AK Parti iş başına geldiğinde Türkiye’nin genel ekonomik durumunun geçen 25 yıl devam eden ve istikrarsızlık içerisinde bir ekonomi şeklinde olduğunu ifade eden Turhan, şöyle devam etti:
“Bu istikrarsızlığın en temel sebebi kamu kesimi açıkları ve bunların sürdürülemez hale gelmiş olmasıydı. Öyle bir ekonomide yaşamış olmaktan büyük bir üzüntü duyuyorum. Yüksek enflasyon sebebiyle ülkemizde vadeler kısaldı, kredi sistemi çalışmıyordu. Bankalar uzun vadeli kredi veremiyordu. Yatırım yapmak imkansızdı çünkü önünüzü göremiyordunuz. Biz adeta bu yüksek enflasyonun ülkemiz için bir kader olduğuna inanmıştık. Oysa bunun çok sabit sebebi vardı bu da sürdürülemez kamu kesimi açıkları.”
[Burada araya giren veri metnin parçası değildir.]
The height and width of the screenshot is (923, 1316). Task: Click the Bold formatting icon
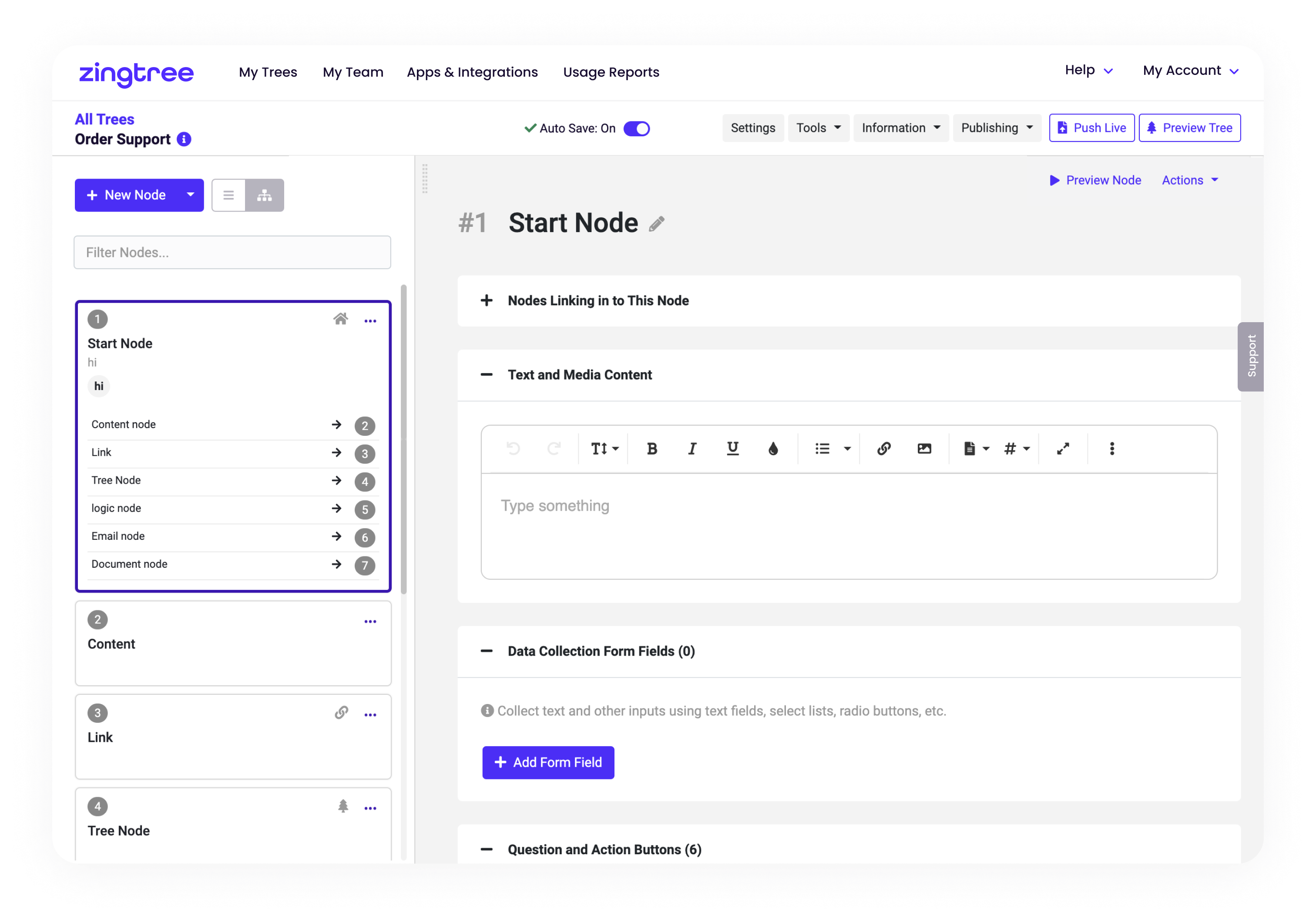click(652, 449)
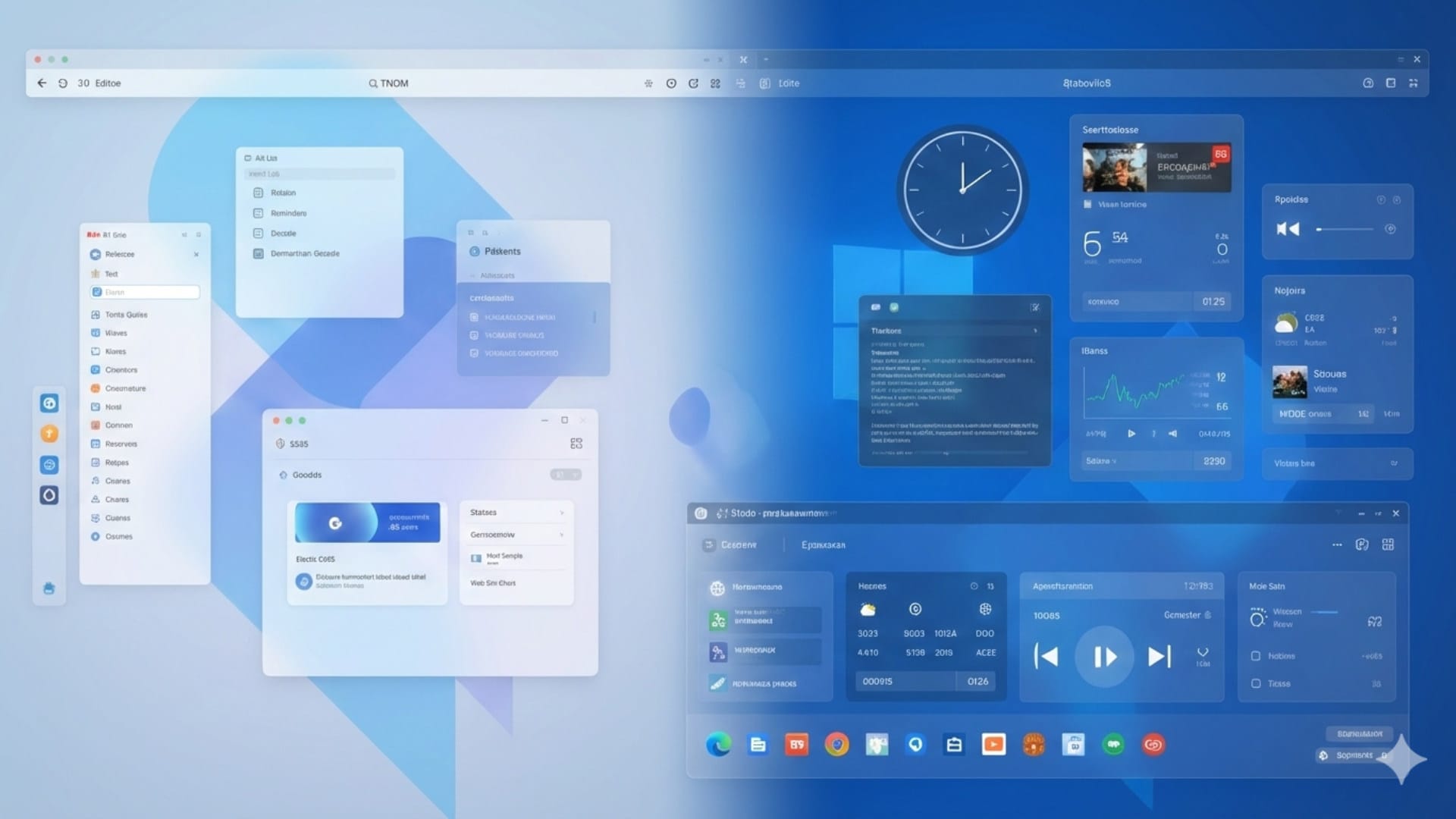
Task: Expand the Statses row chevron
Action: pos(562,513)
“EKONOMİ POLİTİKALARIMIZIN TEMEL ODAĞI BÜYÜME OLACAK”
Önümüzdeki dönemde ekonomi politikalarında istikrarı sağlama ve istikrarı korumanın önemli olduğunu ancak sadece buna odaklanarak Türkiye’nin önümüzdeki dönem ihtiyaçlarını karşılanmasının mümkün olmadığını kaydeden Turhan, sözlerini şöyle sürdürdü:
“Her yıl 1 milyon 300 bin genç iş gücü piyasasına katılıyor. Bu çok önemli. Bu dinamizm ve bu devinim ülkemizin sağlıklı ve sürdürülebilir bir ekonomik büyümeyi mümkün kılması için ihtiyaç duyduğu bir şey. Kadınlarımızın yüksek oradan iş gücüne katılması da bizim için kazanımdır. Ancak kadınlarımızın iş gücü piyasasında daha fazla yer amasıyla 2023, 2053 ve 2071 hedeflerimize ulaşabileceğimizin bilincindeyiz. 2015 seçimleri ile birlikte başlayacak dönemde ekonomi politikalarımızın temel odağı ve temel hedefi büyüme olacak. büyümenin sürdürülebilir ve yüksek kaliteli olması son derece önemli. Bu ekonomik, finansal, çevresel ve toplumsal sürdürülebilirliği göz önüne alan politika çerçevesi ile mümkün olabilir.”
“ÖN ŞART İLK 20 EKONOMİDEN BİRİ OLMAK”
Dünyada bir insan ömrüne sığabilecek en önemli değişimlerden birinin yaşandığına dikkat çeken Turhan, “Dünyanın yaşadığı değişim ve dönüşümün bizim tarafımızdan doğru okunması çok önemli. Bundan sonra hem kurumlarımızın mevcut görevlerini gözden geçirmeliyiz, belki bazı kurumlarımıza yeni görevler, yeni işlevler ve bu işlevlere uygun yapılanmalar önermeliyiz. İş ve yatırım ortamımızı mutlak suretle iyileştirmeliyiz. Türkiye dünyanın 10 büyük ekonomisinden birisi olacaksa bunun ön şartı Türkiye’nin küresel rekabet liginde ilk 20 ekonomisinden biri olmasıdır” dedi.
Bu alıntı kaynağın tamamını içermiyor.